◆ WORK TASK: In the data below, the answer is the run of lines from the line containing "Task: Click the chevron" through the line containing "The width and height of the screenshot is (800, 600).", both included; print it exactly and nothing else.

*** Block opens ***

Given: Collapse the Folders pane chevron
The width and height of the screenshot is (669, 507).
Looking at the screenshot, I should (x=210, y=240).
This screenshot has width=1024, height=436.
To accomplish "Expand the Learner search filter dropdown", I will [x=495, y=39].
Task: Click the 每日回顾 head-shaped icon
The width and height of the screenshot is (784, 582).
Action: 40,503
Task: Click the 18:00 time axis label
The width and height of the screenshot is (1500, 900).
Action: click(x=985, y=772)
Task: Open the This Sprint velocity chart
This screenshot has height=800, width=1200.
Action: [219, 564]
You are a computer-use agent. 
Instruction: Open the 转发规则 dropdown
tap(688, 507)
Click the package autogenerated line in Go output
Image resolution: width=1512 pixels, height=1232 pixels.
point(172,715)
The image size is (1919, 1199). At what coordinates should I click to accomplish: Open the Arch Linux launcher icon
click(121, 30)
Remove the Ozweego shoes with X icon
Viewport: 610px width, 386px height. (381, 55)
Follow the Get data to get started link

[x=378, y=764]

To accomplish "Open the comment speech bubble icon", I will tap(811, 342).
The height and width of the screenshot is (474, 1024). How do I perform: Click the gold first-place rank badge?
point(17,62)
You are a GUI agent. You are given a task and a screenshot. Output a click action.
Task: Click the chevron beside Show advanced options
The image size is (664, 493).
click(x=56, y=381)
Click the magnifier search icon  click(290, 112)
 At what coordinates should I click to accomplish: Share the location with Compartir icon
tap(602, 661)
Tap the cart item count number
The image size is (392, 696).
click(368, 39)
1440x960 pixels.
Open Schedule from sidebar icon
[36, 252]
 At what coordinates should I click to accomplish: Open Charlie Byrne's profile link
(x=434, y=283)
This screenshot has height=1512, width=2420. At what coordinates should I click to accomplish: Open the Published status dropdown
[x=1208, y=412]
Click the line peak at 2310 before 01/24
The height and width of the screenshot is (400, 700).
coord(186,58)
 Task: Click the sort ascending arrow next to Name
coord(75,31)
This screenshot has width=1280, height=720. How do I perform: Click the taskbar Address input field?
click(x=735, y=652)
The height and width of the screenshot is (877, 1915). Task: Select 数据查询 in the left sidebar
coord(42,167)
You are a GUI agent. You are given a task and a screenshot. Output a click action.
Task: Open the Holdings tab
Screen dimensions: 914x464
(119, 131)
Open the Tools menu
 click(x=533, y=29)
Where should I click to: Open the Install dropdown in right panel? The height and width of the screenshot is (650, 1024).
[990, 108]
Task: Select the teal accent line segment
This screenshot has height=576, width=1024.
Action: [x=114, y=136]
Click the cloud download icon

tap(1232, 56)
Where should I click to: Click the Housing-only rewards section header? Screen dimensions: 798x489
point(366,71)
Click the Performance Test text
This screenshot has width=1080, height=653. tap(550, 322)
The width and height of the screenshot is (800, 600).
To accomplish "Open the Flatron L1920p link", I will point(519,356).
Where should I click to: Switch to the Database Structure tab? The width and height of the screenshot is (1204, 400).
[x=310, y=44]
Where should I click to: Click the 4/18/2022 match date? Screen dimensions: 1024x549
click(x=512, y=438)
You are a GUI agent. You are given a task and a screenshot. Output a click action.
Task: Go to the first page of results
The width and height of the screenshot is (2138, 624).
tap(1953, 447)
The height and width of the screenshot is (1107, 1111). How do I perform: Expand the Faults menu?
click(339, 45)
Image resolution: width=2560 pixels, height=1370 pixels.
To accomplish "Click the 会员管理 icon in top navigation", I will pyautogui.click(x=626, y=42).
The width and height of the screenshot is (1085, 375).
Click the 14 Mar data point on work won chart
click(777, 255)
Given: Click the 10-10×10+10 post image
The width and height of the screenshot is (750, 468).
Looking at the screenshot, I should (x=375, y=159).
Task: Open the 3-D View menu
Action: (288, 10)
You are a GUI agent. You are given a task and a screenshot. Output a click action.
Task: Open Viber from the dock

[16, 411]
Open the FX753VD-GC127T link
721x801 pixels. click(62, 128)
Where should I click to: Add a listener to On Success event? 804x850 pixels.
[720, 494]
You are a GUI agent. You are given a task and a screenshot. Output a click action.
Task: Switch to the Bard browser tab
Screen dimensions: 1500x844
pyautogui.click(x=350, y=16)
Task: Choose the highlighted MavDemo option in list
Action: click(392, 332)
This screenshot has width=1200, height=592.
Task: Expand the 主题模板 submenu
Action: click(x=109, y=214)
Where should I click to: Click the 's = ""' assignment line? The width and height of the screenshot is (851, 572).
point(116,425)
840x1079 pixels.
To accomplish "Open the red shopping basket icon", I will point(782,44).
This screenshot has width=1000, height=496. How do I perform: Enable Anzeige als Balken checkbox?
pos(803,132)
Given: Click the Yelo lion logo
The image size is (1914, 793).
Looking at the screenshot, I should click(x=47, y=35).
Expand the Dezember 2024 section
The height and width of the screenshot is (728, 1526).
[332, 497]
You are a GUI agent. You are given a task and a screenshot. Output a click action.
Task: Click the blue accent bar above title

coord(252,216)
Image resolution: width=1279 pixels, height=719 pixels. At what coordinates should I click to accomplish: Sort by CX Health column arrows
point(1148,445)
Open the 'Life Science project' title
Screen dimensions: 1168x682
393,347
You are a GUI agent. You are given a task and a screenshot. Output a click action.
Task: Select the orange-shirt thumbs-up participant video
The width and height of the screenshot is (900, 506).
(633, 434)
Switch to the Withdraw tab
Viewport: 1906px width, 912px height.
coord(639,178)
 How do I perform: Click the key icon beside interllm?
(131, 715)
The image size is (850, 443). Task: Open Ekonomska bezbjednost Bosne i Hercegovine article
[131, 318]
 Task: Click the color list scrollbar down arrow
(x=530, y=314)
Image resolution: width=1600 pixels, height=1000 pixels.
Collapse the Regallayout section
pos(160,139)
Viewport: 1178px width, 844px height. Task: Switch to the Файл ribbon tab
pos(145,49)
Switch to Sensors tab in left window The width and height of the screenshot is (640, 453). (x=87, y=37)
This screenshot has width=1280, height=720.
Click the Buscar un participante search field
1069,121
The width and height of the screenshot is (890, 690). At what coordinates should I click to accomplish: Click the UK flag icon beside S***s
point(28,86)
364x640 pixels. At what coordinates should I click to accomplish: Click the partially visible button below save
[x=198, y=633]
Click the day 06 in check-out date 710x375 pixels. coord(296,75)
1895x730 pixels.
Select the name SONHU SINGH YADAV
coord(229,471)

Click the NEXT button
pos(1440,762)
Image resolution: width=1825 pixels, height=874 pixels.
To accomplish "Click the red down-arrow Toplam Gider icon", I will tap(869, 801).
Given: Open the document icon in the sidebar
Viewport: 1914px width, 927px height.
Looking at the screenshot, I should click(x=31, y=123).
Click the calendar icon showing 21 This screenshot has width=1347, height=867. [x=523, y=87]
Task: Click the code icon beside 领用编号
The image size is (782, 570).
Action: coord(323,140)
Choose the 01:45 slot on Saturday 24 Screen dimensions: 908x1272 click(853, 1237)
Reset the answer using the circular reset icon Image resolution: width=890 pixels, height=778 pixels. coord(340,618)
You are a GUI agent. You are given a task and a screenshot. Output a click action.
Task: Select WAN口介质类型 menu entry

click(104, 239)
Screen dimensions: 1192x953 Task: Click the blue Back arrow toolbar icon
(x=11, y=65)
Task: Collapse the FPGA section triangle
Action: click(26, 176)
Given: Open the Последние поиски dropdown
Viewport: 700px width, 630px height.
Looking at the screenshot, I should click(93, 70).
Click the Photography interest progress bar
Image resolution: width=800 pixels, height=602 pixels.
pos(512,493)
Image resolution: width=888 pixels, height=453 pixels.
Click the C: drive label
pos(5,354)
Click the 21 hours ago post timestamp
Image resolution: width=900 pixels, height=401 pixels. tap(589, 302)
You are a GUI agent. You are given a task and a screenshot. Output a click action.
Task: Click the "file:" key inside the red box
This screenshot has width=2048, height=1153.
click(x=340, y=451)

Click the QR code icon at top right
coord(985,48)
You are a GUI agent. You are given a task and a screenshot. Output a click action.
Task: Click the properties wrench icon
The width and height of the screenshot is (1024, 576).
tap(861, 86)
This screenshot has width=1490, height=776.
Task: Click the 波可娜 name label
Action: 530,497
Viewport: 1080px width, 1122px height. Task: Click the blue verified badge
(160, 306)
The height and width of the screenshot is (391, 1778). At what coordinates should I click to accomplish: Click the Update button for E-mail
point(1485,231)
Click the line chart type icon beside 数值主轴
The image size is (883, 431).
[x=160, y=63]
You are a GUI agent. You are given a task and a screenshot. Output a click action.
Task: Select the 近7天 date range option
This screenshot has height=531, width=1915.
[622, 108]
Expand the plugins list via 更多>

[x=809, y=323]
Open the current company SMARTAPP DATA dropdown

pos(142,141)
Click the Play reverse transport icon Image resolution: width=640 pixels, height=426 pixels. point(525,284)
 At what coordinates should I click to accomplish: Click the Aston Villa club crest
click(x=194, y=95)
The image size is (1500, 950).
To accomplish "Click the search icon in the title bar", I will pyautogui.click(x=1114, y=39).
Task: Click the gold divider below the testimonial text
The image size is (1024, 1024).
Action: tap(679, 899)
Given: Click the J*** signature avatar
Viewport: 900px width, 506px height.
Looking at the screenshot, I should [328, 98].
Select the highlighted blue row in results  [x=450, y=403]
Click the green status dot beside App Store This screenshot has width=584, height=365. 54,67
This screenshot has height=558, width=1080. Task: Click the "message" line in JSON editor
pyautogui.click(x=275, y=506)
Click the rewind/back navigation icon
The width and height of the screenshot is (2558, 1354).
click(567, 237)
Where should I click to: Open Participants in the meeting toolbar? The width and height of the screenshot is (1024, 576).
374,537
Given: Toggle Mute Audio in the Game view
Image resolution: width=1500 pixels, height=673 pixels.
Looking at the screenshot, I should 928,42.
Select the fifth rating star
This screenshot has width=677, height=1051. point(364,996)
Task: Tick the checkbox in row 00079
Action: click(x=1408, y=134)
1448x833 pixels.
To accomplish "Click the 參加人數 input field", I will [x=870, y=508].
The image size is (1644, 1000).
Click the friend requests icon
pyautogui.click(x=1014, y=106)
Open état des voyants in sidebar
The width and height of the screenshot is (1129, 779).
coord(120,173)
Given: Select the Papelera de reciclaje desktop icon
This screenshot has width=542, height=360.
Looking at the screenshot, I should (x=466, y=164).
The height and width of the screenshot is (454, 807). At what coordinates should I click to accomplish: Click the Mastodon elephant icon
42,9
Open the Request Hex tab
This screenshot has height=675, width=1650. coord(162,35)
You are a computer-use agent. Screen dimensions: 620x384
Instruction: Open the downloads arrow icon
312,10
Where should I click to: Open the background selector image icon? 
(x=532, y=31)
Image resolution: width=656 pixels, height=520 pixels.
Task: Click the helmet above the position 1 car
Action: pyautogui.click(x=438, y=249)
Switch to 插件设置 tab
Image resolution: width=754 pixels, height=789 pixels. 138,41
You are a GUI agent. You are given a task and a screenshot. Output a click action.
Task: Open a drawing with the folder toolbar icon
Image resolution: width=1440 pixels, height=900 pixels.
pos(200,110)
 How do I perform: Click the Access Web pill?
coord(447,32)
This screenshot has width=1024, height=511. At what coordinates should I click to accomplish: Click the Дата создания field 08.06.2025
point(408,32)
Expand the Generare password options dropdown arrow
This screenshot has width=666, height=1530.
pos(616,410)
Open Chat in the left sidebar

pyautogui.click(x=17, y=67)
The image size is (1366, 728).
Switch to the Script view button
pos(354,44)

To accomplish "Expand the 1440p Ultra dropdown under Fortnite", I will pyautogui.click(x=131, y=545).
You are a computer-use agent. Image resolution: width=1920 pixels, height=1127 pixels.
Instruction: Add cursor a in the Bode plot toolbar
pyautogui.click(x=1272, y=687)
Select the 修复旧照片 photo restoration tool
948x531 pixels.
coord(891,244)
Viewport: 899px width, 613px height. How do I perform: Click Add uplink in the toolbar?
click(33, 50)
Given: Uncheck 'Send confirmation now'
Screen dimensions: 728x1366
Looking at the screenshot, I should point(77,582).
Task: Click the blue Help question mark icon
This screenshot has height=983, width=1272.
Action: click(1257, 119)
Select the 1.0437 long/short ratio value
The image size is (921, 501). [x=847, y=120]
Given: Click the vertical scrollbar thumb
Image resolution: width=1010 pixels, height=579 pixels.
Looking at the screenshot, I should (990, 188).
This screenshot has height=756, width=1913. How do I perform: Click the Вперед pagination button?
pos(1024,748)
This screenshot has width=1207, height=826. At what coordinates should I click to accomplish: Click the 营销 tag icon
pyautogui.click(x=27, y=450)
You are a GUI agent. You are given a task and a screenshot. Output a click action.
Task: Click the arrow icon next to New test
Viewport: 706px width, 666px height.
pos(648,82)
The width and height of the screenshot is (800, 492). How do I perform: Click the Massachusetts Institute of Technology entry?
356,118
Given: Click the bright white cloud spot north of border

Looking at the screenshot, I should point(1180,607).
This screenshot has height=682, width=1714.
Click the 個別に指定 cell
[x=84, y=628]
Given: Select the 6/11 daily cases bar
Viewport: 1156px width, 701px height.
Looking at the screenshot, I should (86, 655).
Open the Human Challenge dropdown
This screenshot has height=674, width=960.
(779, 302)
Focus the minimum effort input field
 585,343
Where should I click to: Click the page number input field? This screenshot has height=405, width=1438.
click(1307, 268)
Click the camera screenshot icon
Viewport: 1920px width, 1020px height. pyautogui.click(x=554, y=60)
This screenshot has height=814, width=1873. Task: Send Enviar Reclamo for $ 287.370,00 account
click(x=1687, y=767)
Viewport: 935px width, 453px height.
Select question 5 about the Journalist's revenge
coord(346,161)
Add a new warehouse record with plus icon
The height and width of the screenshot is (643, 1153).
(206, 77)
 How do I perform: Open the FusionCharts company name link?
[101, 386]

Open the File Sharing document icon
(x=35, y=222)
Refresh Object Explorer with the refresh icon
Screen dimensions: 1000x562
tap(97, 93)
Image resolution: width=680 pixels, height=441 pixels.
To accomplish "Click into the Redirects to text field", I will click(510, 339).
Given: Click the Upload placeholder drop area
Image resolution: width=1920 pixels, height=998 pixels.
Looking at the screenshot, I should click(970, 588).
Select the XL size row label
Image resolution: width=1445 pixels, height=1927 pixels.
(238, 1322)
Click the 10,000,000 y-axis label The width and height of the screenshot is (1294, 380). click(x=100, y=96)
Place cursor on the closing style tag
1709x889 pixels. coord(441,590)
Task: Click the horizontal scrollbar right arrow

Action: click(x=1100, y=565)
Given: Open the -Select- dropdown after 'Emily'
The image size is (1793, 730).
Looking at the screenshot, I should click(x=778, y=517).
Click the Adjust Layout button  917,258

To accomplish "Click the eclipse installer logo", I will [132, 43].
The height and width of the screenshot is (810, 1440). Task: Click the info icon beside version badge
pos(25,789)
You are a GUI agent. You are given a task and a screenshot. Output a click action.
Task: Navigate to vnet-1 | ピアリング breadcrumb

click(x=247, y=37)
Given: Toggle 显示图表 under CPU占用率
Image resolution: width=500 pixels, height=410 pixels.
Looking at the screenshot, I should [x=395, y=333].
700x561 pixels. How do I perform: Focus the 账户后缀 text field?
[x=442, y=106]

*** Block closes ***

◆ ANSWER TO THIS PROBLEM:
Task: Click the chevron beside Show advanced options
The image size is (664, 493).
click(x=56, y=381)
Click the magnifier search icon  click(290, 112)
 At what coordinates should I click to accomplish: Share the location with Compartir icon
tap(602, 661)
Tap the cart item count number
The image size is (392, 696).
click(368, 39)
1440x960 pixels.
Open Schedule from sidebar icon
[36, 252]
 At what coordinates should I click to accomplish: Open Charlie Byrne's profile link
(x=434, y=283)
This screenshot has height=1512, width=2420. At what coordinates should I click to accomplish: Open the Published status dropdown
[x=1208, y=412]
Click the line peak at 2310 before 01/24
The height and width of the screenshot is (400, 700).
coord(186,58)
 Task: Click the sort ascending arrow next to Name
coord(75,31)
This screenshot has width=1280, height=720. How do I perform: Click the taskbar Address input field?
click(x=735, y=652)
The height and width of the screenshot is (877, 1915). Task: Select 数据查询 in the left sidebar
coord(42,167)
You are a GUI agent. You are given a task and a screenshot. Output a click action.
Task: Open the Holdings tab
Screen dimensions: 914x464
(119, 131)
Open the Tools menu
 click(x=533, y=29)
Where should I click to: Open the Install dropdown in right panel? The height and width of the screenshot is (650, 1024).
[990, 108]
Task: Select the teal accent line segment
This screenshot has height=576, width=1024.
Action: [x=114, y=136]
Click the cloud download icon

tap(1232, 56)
Where should I click to: Click the Housing-only rewards section header? Screen dimensions: 798x489
point(366,71)
Click the Performance Test text
This screenshot has width=1080, height=653. tap(550, 322)
The width and height of the screenshot is (800, 600).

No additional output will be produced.